=== Passage présenté ===
········
AlexandreB a écrit:Merci à tous pour vos avis, précisions et commentaires.
J'ai bien conscience des limites de mon approche romanesque.
J'ai lu près d'une dizaine de livres en italien, une thèse en français et beaucoup d'articles en Italiens pour comprendre ce qu'on vécu les populations italiennes suite à la rupture de la ligne Gustav. Je suis donc capable de bouffer de la documentation. Les Marocchinate n'ont (presque) plus de secret pour moi.
Je pense être capable (au mois près) de raconter la campagne d'Italie du point de vue du CEF entre les livres et les articles que j'ai lus.
La vie au Maroc, en revanche, pour l'instant, m'est un peu plus compliquée à appréhender. J'ai bien entendu une vision de jeune français blanc né dans les années 70, bien éloigné du temps du protectorat.
Donc toute information qui peut m'éclairer pour mener à bien mon intrigue est la bienvenue.
········
=== Entrées fournies ===
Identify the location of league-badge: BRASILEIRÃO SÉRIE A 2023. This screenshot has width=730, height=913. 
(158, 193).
········
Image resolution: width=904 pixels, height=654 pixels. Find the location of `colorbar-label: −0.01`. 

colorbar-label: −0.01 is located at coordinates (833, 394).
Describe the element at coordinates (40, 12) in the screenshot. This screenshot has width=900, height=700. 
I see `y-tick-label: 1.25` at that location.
········
=== Exercices à résoudre ===
[1] Convertissez en tableau Markdown les entrées allant de la ligne qui contient "Describe the element" jusqu'à celle qui contient "at that location.", toutes deux comprises, avec les colonnes « N° » et « Entrée » et sans les lignes vides.
[2] Poursuivez le passage sur le projet de roman consacré à la campagne d'Italie à partir de l'endroit où il s'arrête.
Le passage et les entrées n'ont aucun lien entre eux.

=== Résultats de l'exercice ===
[1]
| N° | Entrée |
|---|---|
| 1 | Describe the element at coordinates (40, 12) in the screenshot. This screenshot has width=900, height=700.  |
| 2 | I see `y-tick-label: 1.25` at that location. |

[2]
Une chose est sûre, il existe surement plus d'infos sur la Campagne d'Italie 43-45, que sur 'la vie quotidienne au Maroc", du temps du Protectorat, dans les années 40. J'ai jeté un coup d’œil sur le site de la BNF/Gallica, çà frôle le néant ou l'inutile!
Dès lors, il devient très compliqué pour un auteur de se renseigner utilement.
Je me permettrai juste d'insister (one more time...
) sur la particularité des goums, constitués exclusivement de volontaires berbères, issus des tribus de l'Atlas. A l'inverse, les volontaires marocains originaires de la "plaine" (au sens large) intégraient, eux, les régiments de tirailleurs. Certes, c'est compliqué à comprendre de nos jours, mais, alors que le "Marocain des plaines et des grandes cités", un, parlait l'arabe et pratiquait souvent plutôt correctement la langue française, toute au moins parlée, les tribus berbères ne s'exprimaient que dans leurs "dialectes"; j'ai volontairement utilisé le pluriel, car la transmission de la langue berbère, essentiellement, orale faisait qu'à trente ou quarante kilomètres d'écart, il existait des différences, parfois notables. Dans un genre très différent, bien sûr, il existe un bon exemple, le dialecte alsacien du Bas-Rhin parlé dans le Piémont (Route des Vins, notamment), qui peut différer de celui parlé dans la campagne proche de Strasbourg, ou dans le Nord du département, par la prononciation, l'accent et certaines formulations typiquement locales.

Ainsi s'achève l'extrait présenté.